Children and adolescents are especially vulnerable to environmental exposures and their respiratory effects. Following Hurricane Katrina in 2005, residents experienced multiple adverse environmental exposures. We characterized the association between upper respiratory symptoms (URS) and lower respiratory symptoms (LRS) and environmental exposures among children and adolescents affected by Hurricane Katrina.
We conducted a cross-sectional study following the return of the population to New Orleans after Hurricane Katrina (October 2005 and February 2006) among a convenience sample of children and adolescents attending New Orleans health facilities. We used uni-, bi-, and multivariable analyses to describe participants, exposures, and associations with URS/LRS.

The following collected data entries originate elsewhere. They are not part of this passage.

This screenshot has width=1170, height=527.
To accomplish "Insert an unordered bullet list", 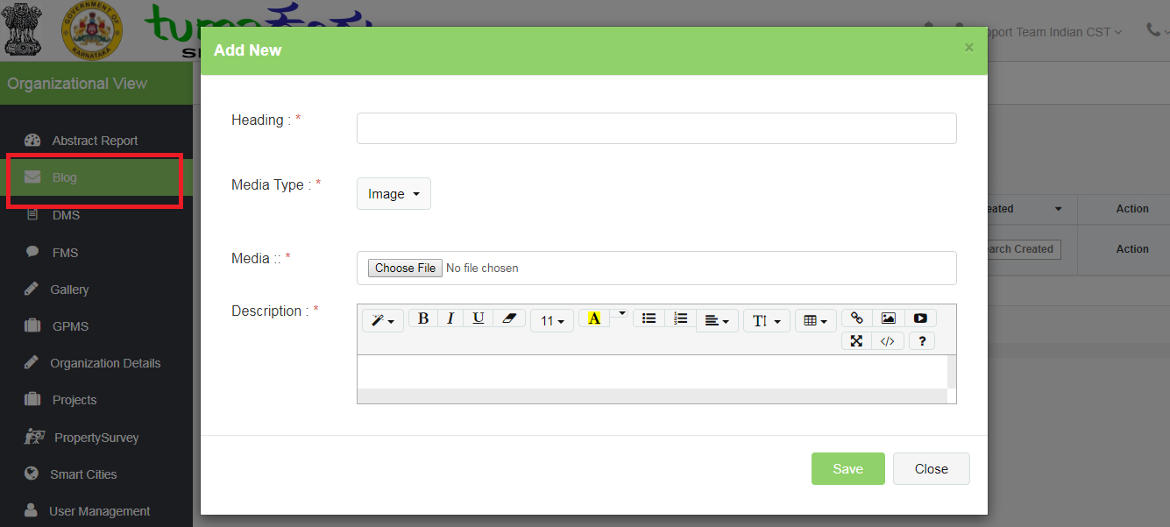I will pyautogui.click(x=649, y=318).
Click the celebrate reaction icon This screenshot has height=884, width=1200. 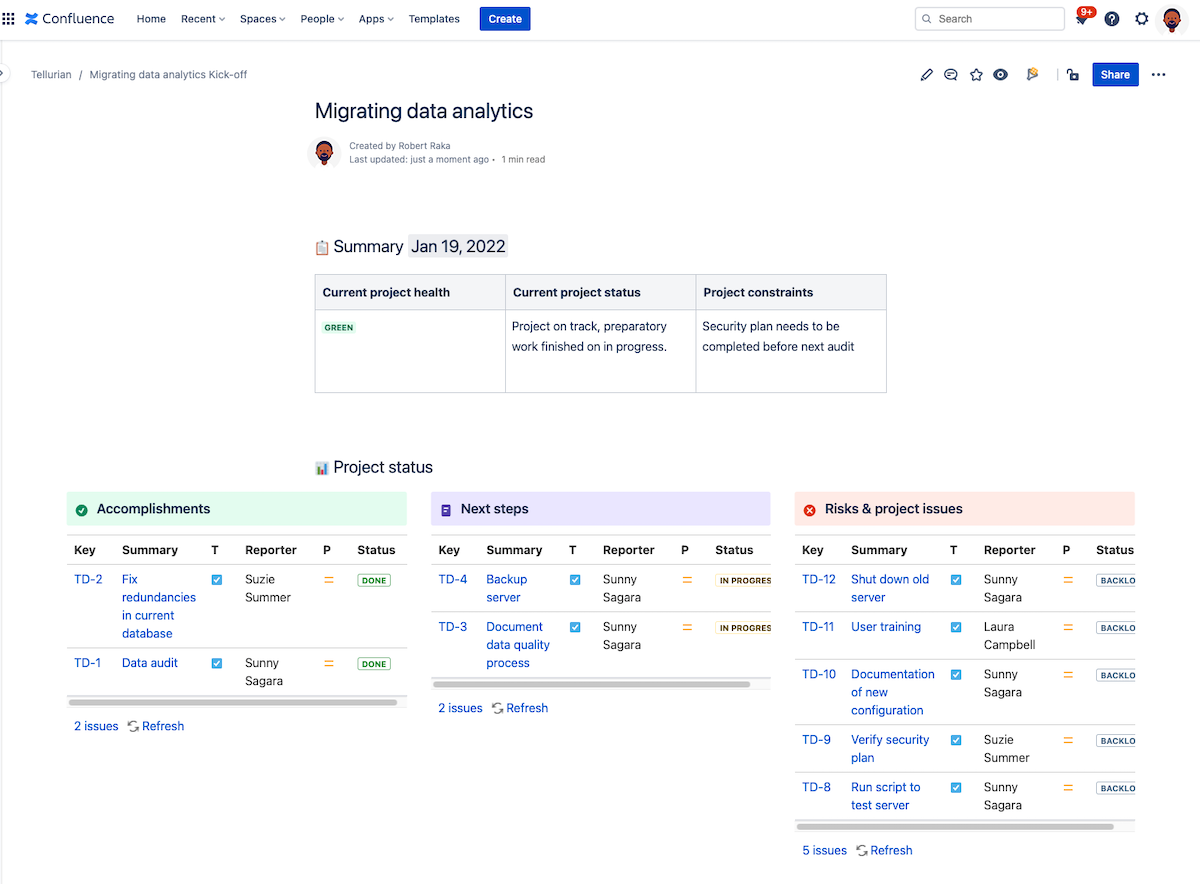coord(1032,74)
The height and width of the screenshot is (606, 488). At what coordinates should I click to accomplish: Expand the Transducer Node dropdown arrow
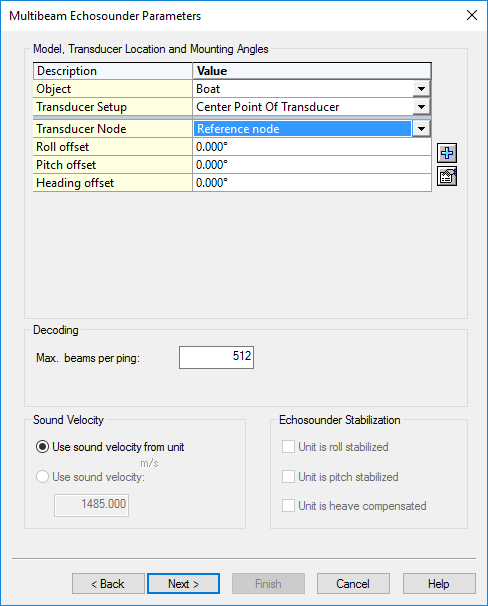(x=421, y=129)
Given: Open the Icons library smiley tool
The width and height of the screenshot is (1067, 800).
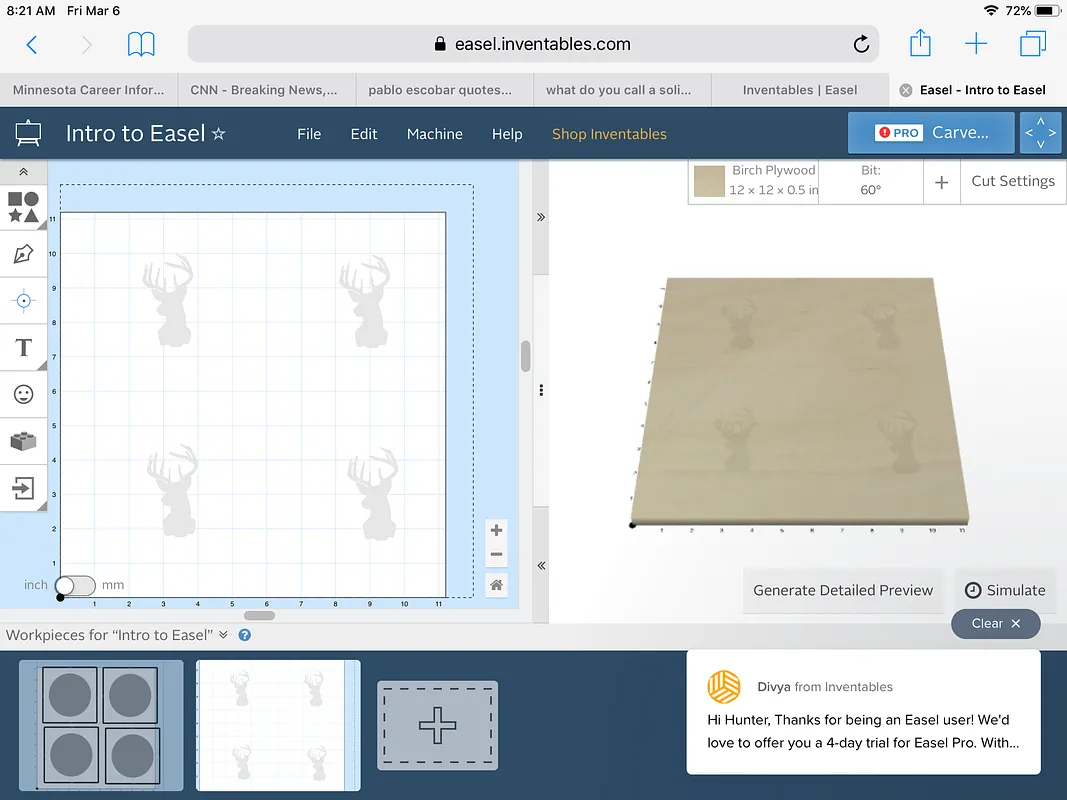Looking at the screenshot, I should (x=23, y=395).
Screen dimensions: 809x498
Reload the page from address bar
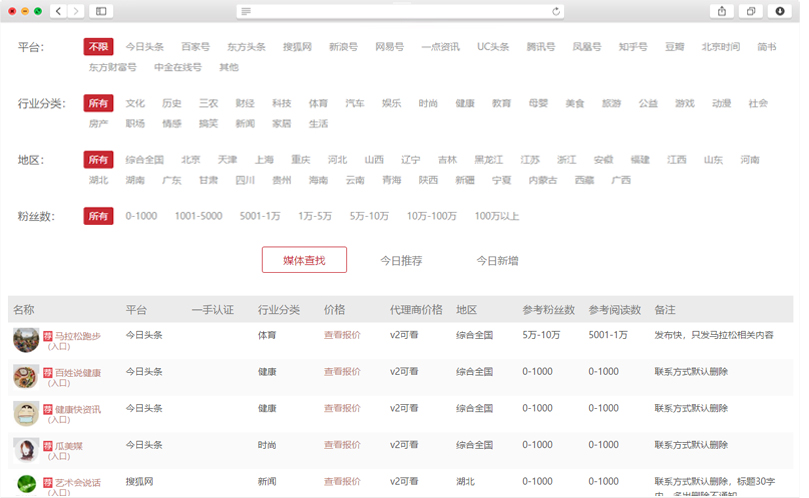tap(556, 11)
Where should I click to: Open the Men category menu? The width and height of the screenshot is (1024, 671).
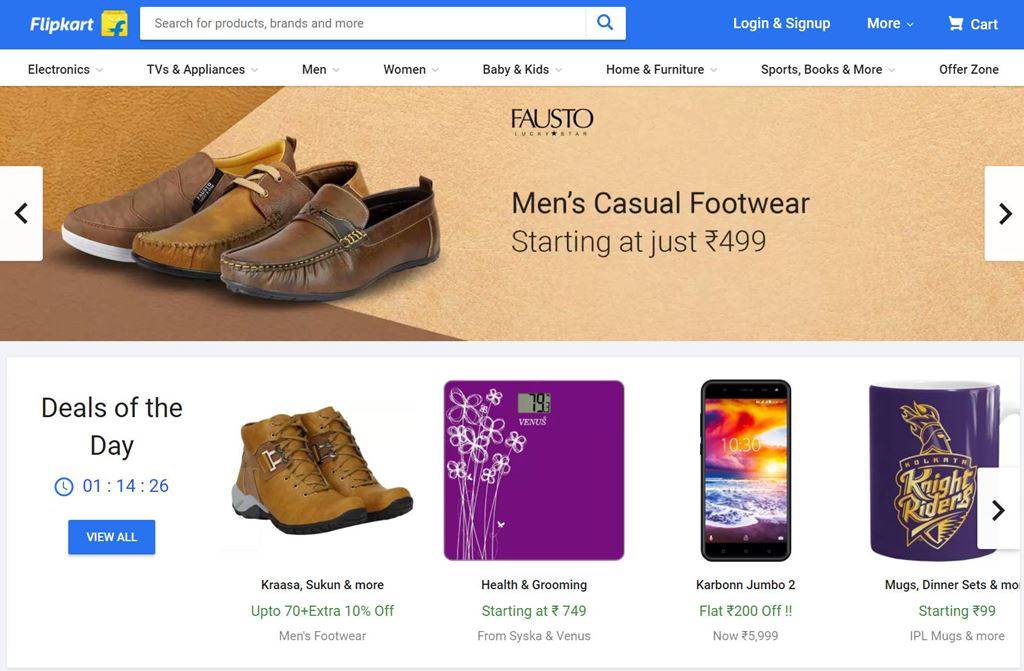tap(314, 69)

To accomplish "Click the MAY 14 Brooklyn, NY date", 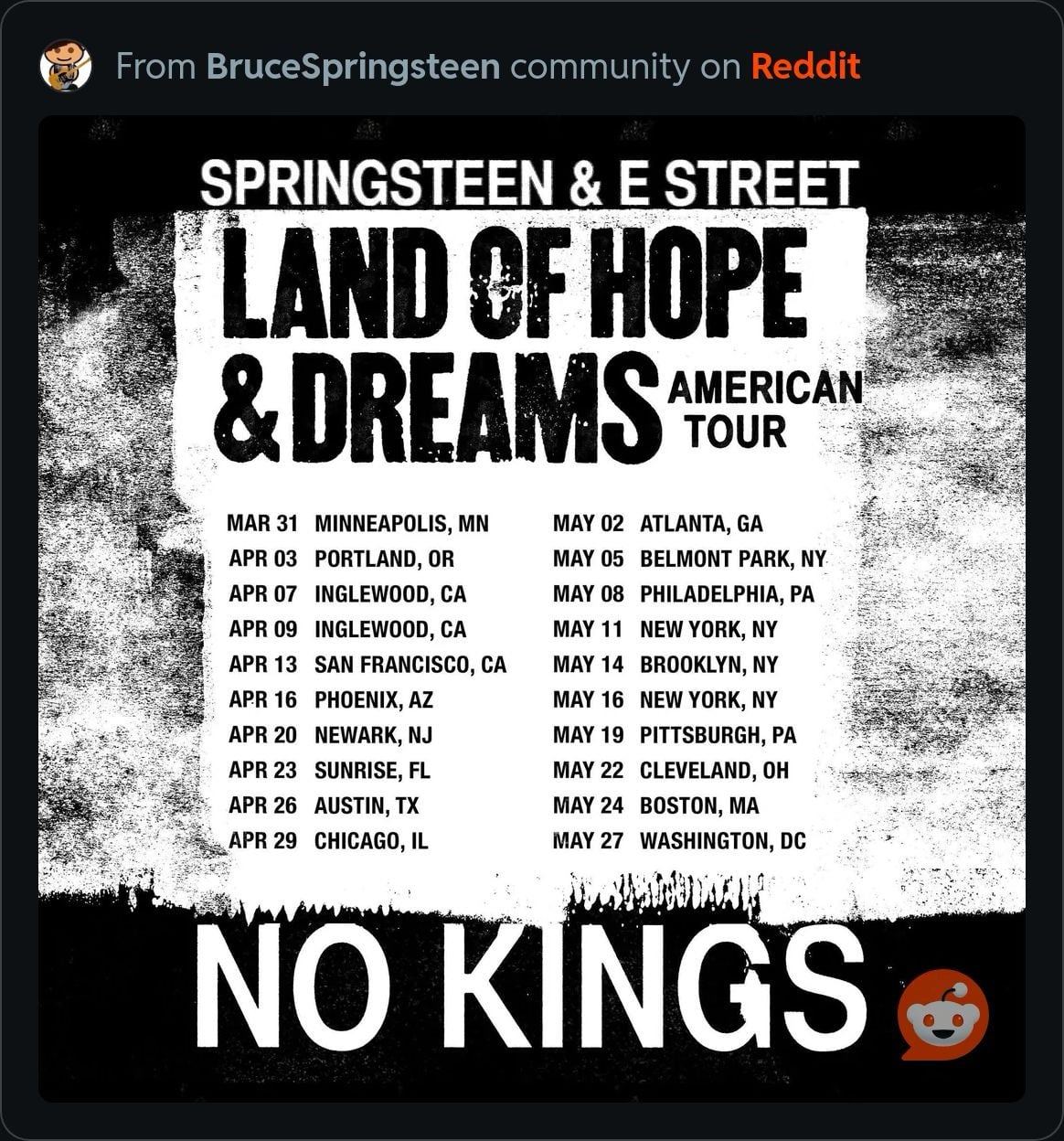I will click(x=665, y=665).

Of 1,243 participants, 47% were Caucasian, 50% were male, and 72% were younger than 11 years of age. Multiple environmental exposures were identified during and after the storm and at current residences: roof/glass/storm damage (50%), outside mold (22%), dust (18%), and flood damage (15%). Self-reported URS and LRS (76% and 36%, respectively) were higher after the hurricane than before the hurricane (22% and 9%, respectively, p<0.0001). Roof/glass/storm damage at home was associated with URS (adjusted odds ratio [AOR] = 1.59, 95% confidence interval [CI] = 1.15, 2.21) and LRS (AOR=1.35, 95% CI 1.01, 1.80), while mold growth at home was associated with LRS (AOR=1.47, 95% CI 1.02, 2.12).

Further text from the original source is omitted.